Nullable.hs:91:33: error:
    • Couldn't match type ‘'Nullable’ with ‘'NonNullable’
      Expected type: Property 'Optional 'NonNullable String
        Actual type: Property 'Optional 'Nullable String
    • In the ‘optionalNonNullableProperty1’ field of a record
      In the expression:
        MyRecord
          {requiredProperty1 = Absent, requiredProperty2 = Null,
           optionalNonNullableProperty1 = Null,
           optionalNonNullableProperty2 = Present "optionalNonNullableProperty2",
           optionalNullableProperty1 = Null, optionalNullableProperty2 = Absent,
           optionalNullableProperty3 = Present "optionalNullableProperty3"}
      In an equation for ‘rec2’:
          rec2
            = MyRecord
                {requiredProperty1 = Absent, requiredProperty2 = Null,
                 optionalNonNullableProperty1 = Null,
                 optionalNonNullableProperty2 = Present "optionalNonNullableProperty2",
                 optionalNullableProperty1 = Null, optionalNullableProperty2 = Absent,
                 optionalNullableProperty3 = Present "optionalNullableProperty3"}
   |
91 |   , optionalNonNullableProperty1 = Null
   |                                 ^^^^
Failed, no modules loaded.

rec2 :: MyRecord
rec2 = MyRecord
  { requiredProperty1            = Absent
  , requiredProperty2            = Null
  , optionalNonNullableProperty1 = Null
  , optionalNonNullableProperty2 = Present "optionalNonNullableProperty2"
  , optionalNullableProperty1    = Null
  , optionalNullableProperty2    = Absent
  , optionalNullableProperty3    = Present "optionalNullableProperty3"
  }
-}

main :: IO ()
main = putStrLn $ renderRecord rec1
joel-bach commented 2 years ago

Hey there, thank you for your input! I really like this approach but there is one flaw in my opinion which is that nullable is possible on every schema whereas optional properties is only part of type: object. This led me to the conclusion that two more or less separate solutions would be the more generic approach to implement it. I created a PR https://github.com/Haskell-OpenAPI-Code-Generator/Haskell-OpenAPI-Client-Code-Generator/pull/75 which aims to add support for nullable and also fix serialization (thanks to @s9gf4ult for the idea in https://github.com/Haskell-OpenAPI-Code-Generator/Haskell-OpenAPI-Client-Code-Generator/pull/73) / deserialization of optional fields (omitting them instead of turning to null values and do not parse null as empty fields).
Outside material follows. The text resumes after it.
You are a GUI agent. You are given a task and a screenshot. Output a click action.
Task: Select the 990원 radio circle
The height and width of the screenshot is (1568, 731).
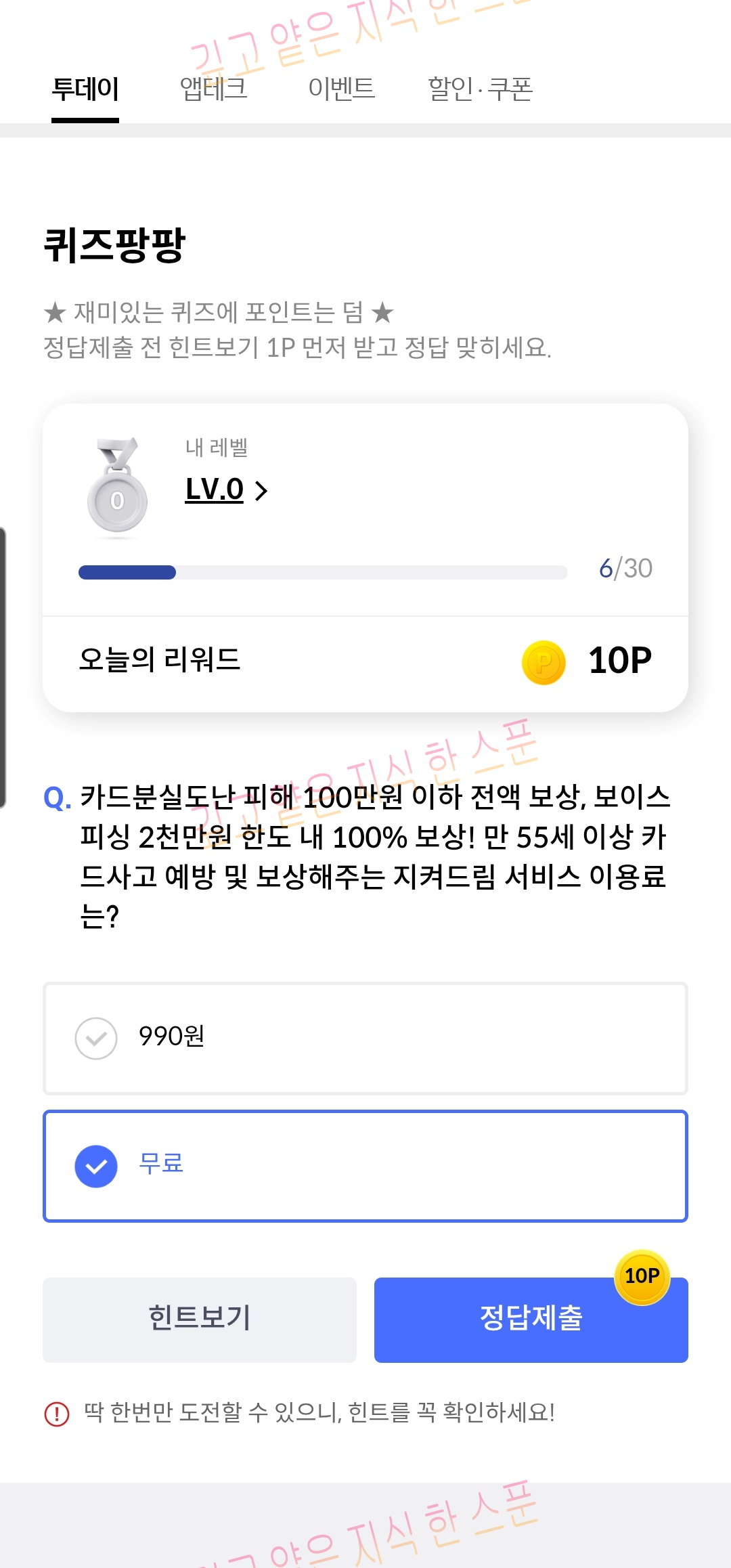[x=96, y=1039]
I will merge this PR soon, please shout if you think there is something missing/wrong about the approach. I will close this issue afterwards as I believe it is solved with it (let me know if you think I am wrong about this).
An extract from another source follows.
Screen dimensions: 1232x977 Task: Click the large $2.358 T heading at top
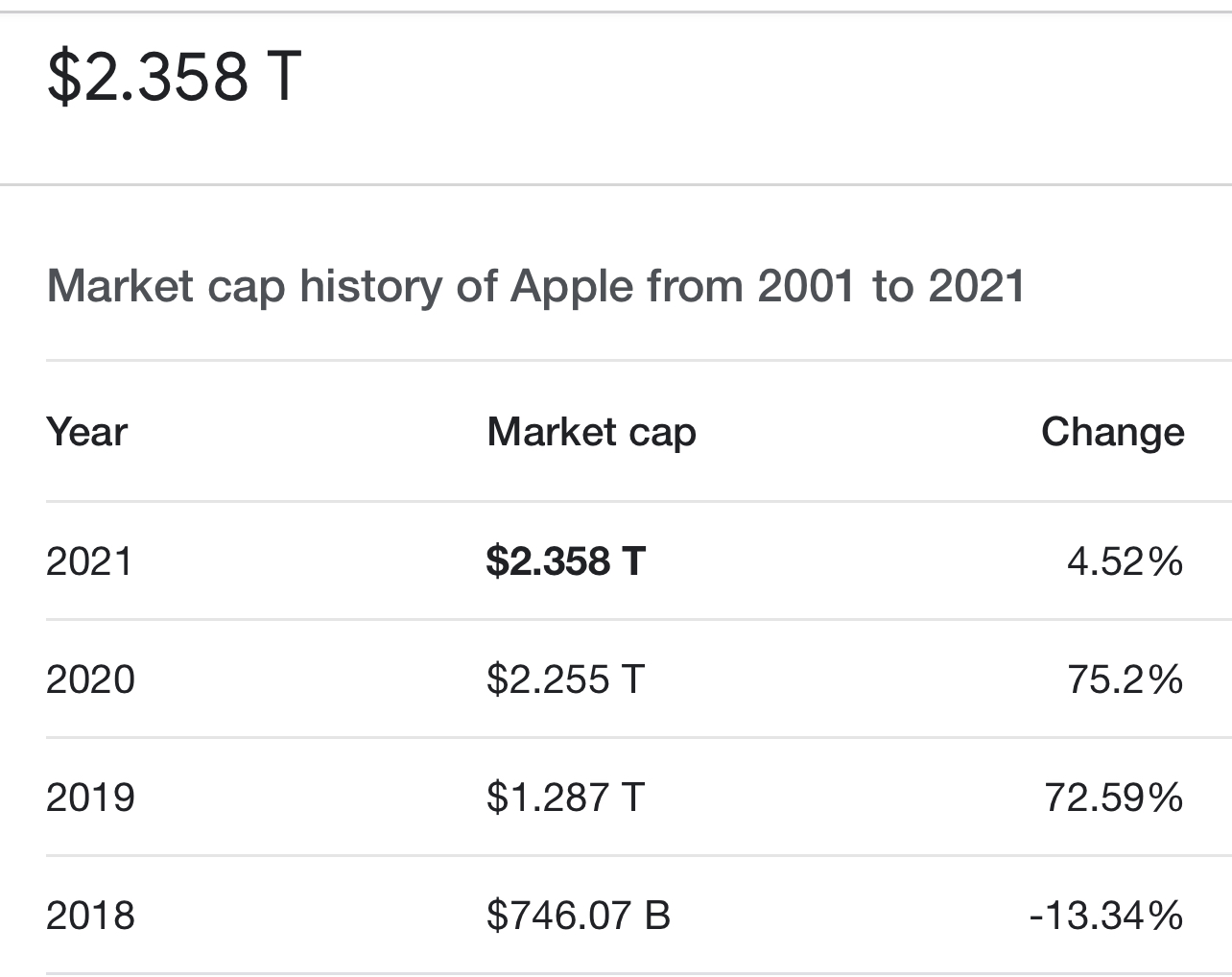[175, 76]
stepcut commented 2 years ago

I am happy with any solution that works.

For schemas that do not allow optional then with the Property type would always be Property Required nullable. However, if it is fairly common that a value is required and non-nullable, then you have the extra overhead of constructing and matching on the Present constructor when a simple value would due just fine.

It was fun to implement the above code, but I do have questions about how much tedium it would add compared to other approaches.